Um der Bank eine frühzeitige Reaktion zu ermöglichen, falls der objektbezogene Cash-Flow nicht mehr alle objektspezifischen und finanzierungsrelevanten Kosten decken sollte, werden sogenannte Covenants vertraglich festgeschrieben. Dabei handelt es sich um bestimmte Regeln zum Schutz des Kreditgebers, die der Kreditnehmer einzuhalten hat und deren Verletzung vorab klar definierte Sanktionen nach sich zieht. Typische Beispiele für Covenants sind die Festlegung einer Interest Cover Ratio oder einer Debt Service Cover Ratio. Diese Kennzahlen geben an, in welchem Verhältnis die nach Abzug bestimmter Kosten verbleibenden Objekteinkünfte mindestens zur Zins- und Tilgungsbelastung stehen müssen. Zudem wird neben Zustimmungsvorbehalten ein regelmäßiges Reporting, vor allem in Form von Quartalsberichten und Compliance-Nachweisen, gefordert. Dies erleichtert dem Kreditgeber eine wirksame Kontrolle darüber, wie sich die finanzierte Investition wirtschaftlich entwickelt.

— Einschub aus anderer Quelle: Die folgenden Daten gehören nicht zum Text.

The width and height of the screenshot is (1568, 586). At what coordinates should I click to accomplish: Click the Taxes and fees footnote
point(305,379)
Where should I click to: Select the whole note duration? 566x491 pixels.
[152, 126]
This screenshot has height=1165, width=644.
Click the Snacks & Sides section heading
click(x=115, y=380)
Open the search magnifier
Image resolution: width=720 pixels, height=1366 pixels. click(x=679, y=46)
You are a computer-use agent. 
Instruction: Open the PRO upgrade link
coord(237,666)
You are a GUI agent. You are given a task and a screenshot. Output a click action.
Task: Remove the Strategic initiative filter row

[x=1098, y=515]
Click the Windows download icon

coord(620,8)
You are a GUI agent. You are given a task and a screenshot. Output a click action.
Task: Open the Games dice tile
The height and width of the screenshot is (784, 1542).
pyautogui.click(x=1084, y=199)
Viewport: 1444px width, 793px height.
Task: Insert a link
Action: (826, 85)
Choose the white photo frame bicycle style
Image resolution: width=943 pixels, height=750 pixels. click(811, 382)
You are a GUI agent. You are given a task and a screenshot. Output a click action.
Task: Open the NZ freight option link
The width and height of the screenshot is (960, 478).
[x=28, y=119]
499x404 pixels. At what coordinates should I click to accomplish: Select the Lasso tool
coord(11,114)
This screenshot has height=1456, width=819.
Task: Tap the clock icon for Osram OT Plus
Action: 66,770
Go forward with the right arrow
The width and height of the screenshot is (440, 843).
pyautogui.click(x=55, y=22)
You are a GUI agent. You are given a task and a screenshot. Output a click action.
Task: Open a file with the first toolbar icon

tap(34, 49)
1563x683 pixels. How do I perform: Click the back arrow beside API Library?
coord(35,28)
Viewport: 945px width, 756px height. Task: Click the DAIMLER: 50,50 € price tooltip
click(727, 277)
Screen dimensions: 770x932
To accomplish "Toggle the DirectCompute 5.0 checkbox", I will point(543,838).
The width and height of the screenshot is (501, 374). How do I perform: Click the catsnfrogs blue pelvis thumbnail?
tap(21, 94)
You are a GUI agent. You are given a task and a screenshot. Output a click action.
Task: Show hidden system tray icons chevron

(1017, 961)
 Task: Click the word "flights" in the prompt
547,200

Grundsätzlich sind sämtliche Immobili-en-Investitionen für Non-Recourse-Strukturen geeignet. Die Finanzierungsstruktur passt sich dann den unterschiedlichen Risikoprofilen hinsichtlich Leverage, Besicherung und Covenants entsprechend an. In der Praxis kommen Non-Recourse-Strukturen in erster Linie dann zum Zuge, wenn es um die Finanzierung von Bestandsimmobilien sowie von Immobilienportfolios mit gut prognostizierbaren, stabilen Cash-Flows geht. Dagegen sind sie weniger gefragt, wenn Restrukturierungsobjekte, Spezialimmobilien ohne Drittverwendungsfähigkeit oder Projektentwicklungen mit hohen Fertigstellungs- oder Vermietungsrisiken finanziert werden sollen. Hier sind in der Regel erhöhte Beiträge der Investoren in Form von Equity, Zusatz-Sicherheiten oder ein limitierter Rückgriff zum Abfedern des erhöhten Management-Risikos erforderlich.

Für die Banken bieten Non-Recourse-Finanzierungen einen wichtigen Vorteil, der insbesondere im Zusammenhang mit Basel II stark an Bedeutung gewinnt. Aufgrund ihres vergleichsweise hohen Standardisierungsgrades und ihrer hohen Transparenz eignen sich Non-Re-course-Finanzierungen besonders gut zur Verbriefung. Damit können Banken das in diesem Segment ausgereichte Finanzierungsvolumen leichter am Kapitalmarkt refinanzieren und die Belastung ihrer Eigenkapitalquote vermindern. Dies eröffnet flexible, teilweise größere Handlungsspielräume für das Kreditgeschäft Immobilien finanzierender Banken.